Christine Musselin : « Les tenure tracks vont créer des tensions dans les labos »

— Le 24 juin 2020
Tels des itinéraire bis pour les profs, les chaires juniors vont faire cohabiter des statuts très différents. Analyse de Christine Musselin pour TMN.

Les chaires de professeur balaieront-elles l’existant ?  

Dans un premier temps, elles ne seront qu’un dispositif parmi d’autres mais si à terme 300 chaires sont créés tous les ans [à partir de 2030, voir page 23, NDLR] sur cette base — contre environ 1 000 postes classiques ouverts au recrutement chaque année — le système sera progressivement chamboulé, d’autant que les universités sont aujourd’hui extrêmement frileuses quand il s’agit de créer des postes. Quant à leur but, des versions différentes circulent : il s’agirait d’attirer tantôt des chercheurs actuellement en poste à l’étranger et qui n’ont pas encore un dossier leur permettant de devenir professeur, tantôt de créer des postes interdisciplinaires après la thèse. Dans les deux cas, il y a une incertitude sur le public visé, même si les problèmes à résoudre sont très clairs : l’attractivité de la France dans un cas, l’accès plus précoce à des postes, dans l’autre.

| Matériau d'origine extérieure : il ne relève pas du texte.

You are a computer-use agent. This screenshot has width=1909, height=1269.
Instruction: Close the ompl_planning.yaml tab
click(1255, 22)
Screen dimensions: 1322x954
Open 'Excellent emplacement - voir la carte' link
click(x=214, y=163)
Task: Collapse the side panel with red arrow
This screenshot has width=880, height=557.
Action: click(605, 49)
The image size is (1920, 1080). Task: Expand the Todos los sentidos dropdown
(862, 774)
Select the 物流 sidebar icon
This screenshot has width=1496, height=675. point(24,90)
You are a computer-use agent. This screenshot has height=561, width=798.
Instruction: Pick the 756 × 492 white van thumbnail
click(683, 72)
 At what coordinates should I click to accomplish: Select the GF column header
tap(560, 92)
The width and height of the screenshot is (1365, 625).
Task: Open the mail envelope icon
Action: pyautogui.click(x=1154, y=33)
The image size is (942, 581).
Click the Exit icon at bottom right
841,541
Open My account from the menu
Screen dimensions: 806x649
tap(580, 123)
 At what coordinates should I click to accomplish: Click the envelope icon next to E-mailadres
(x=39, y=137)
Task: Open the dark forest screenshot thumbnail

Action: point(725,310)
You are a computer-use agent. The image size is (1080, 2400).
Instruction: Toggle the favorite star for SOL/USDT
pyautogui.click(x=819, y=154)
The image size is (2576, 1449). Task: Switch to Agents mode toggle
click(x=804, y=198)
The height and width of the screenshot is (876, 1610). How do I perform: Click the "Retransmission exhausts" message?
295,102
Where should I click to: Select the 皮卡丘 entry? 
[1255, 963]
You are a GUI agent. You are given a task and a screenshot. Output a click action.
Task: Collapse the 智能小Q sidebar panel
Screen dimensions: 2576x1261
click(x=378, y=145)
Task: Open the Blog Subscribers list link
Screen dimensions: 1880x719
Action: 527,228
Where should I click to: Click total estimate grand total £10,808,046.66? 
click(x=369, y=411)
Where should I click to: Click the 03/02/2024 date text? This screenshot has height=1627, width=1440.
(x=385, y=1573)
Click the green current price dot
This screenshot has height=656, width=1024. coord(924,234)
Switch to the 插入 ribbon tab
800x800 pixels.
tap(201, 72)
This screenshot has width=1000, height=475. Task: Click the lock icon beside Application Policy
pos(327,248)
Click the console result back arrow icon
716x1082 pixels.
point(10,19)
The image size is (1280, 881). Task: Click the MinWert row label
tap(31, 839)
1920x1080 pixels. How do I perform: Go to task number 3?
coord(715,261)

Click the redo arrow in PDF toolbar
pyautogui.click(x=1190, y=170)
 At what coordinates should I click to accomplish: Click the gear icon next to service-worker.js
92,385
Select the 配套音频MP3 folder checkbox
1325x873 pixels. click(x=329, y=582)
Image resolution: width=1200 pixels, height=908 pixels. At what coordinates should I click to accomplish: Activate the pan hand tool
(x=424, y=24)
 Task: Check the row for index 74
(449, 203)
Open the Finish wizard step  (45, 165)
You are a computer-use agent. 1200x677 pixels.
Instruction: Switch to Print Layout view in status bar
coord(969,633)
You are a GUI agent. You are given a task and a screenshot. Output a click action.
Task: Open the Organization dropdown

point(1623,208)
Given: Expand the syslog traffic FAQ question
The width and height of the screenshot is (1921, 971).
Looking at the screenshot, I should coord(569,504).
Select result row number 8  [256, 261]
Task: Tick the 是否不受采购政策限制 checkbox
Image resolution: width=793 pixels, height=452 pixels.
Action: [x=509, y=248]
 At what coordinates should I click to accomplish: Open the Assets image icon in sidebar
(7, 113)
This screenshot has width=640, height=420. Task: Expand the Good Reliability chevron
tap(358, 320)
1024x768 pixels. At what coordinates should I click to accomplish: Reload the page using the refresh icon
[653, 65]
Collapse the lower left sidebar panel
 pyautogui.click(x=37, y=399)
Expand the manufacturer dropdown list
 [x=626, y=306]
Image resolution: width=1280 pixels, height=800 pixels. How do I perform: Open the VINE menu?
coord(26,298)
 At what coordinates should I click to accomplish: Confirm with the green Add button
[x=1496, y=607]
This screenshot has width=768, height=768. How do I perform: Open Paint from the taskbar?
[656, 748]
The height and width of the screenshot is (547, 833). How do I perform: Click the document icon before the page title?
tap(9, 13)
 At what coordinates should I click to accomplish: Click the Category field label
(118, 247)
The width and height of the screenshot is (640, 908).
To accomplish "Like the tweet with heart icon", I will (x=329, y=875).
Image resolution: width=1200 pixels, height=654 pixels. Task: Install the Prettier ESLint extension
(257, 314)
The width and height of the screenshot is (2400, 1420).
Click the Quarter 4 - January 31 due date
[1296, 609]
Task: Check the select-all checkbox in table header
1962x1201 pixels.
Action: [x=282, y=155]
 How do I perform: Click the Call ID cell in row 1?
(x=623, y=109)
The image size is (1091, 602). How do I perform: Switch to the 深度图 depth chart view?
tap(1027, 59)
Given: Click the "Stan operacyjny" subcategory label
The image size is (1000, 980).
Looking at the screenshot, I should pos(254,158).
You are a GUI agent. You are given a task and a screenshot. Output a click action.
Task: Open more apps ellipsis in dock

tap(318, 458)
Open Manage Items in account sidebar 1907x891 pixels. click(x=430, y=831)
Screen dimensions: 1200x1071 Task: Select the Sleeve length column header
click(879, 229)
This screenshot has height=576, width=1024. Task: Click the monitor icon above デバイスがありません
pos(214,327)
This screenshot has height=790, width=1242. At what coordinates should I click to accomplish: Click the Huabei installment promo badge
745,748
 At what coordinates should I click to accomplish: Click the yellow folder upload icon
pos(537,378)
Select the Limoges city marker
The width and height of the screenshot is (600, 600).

Cela va-t-il créer des tensions au sein des laboratoires ?

C’est certain. C’est d’ailleurs déjà le cas entre les universitaires et les chercheurs dans certains labos. Chargés de recherche, maîtres de conférence, l’état d’esprit reste le même et la logique de gestion des carrières est semblable. Mais faire travailler ensemble des “professeurs juniors” avec des maîtres de conférence aux salaires inférieurs et aux moyens inférieurs avec des statuts différents accroît la complexité. On sous-estime la difficulté — je parle en connaissance de cause, je l’ai fait quand je m’occupais de la direction scientifique de Sciences po — qu’il y a à gérer des systèmes de gestion de carrière différents. Cela suscite des sentiments d’injustice.

D’où viendraient ces injustices exactement ?

On crée avec les “tenure track” des différences de statuts, de conditions de travail et de rémunérations qui ne sont pas nécessairement indexées sur des différences d’activité ou de résultats. A chaque étape de carrière, les personnels se retrouvent en compétition. Or, dans la “tenure track”, rien de cela : si la personne satisfait les critères fixés lors de son recrutement, elle est titularisée. A la fin, on sera donc jugé sur “ses propres résultats”, pour le dire vite. Rien n’est simple dans cette proposition et je ne parle même pas des CDI de mission scientifique. Si je trouve le principe général des “tenure track” intéressant, il devrait en ce cas progressivement être appliqué à tout le monde. Si ce principe devient le moyen d’accéder à un poste de professeur, cela ne cassera pas la fonction publique, comme il est craint aujourd’hui.